PROBLEM TO SOLVE - Reproduce every record below word for word, leaving out the pictures.

------ TASK INPUT

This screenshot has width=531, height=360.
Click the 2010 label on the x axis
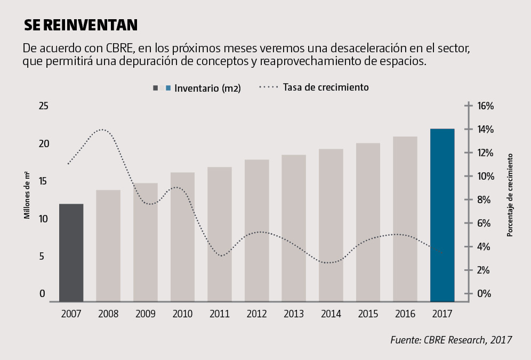(x=182, y=314)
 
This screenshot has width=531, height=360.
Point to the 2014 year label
(x=331, y=314)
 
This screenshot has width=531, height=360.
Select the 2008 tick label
(x=108, y=314)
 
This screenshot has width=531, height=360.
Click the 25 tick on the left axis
(x=44, y=106)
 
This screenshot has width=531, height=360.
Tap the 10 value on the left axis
(x=44, y=219)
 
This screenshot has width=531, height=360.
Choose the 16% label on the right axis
(x=485, y=106)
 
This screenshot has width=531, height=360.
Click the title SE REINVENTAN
(x=81, y=25)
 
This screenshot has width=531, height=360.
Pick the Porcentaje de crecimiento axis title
(x=510, y=195)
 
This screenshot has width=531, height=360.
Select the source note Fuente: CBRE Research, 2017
(x=451, y=340)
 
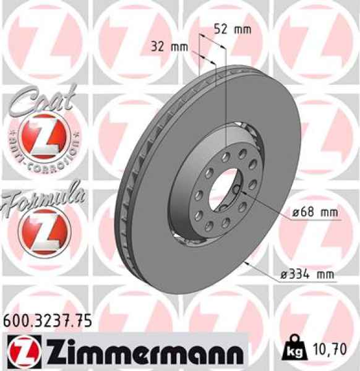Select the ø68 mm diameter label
pos(315,212)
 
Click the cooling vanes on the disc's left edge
pos(127,186)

------------

EXERCISE RESULT -
This screenshot has width=531, height=360.
Click the 2010 label on the x axis
(x=182, y=314)
 
This screenshot has width=531, height=360.
Point to the 2014 year label
(x=331, y=314)
 
This screenshot has width=531, height=360.
Select the 2008 tick label
(x=108, y=314)
 
This screenshot has width=531, height=360.
Click the 25 tick on the left axis
(x=44, y=106)
 
This screenshot has width=531, height=360.
Tap the 10 value on the left axis
(x=44, y=219)
 
This screenshot has width=531, height=360.
Choose the 16% label on the right axis
(x=485, y=106)
 
This screenshot has width=531, height=360.
Click the title SE REINVENTAN
(x=81, y=25)
 
This screenshot has width=531, height=360.
Pick the Porcentaje de crecimiento axis title
(x=510, y=195)
 
This screenshot has width=531, height=360.
Select the source note Fuente: CBRE Research, 2017
(x=451, y=340)
 
Select the ø68 mm diameter label
pos(315,212)
 
Click the cooling vanes on the disc's left edge
pos(127,186)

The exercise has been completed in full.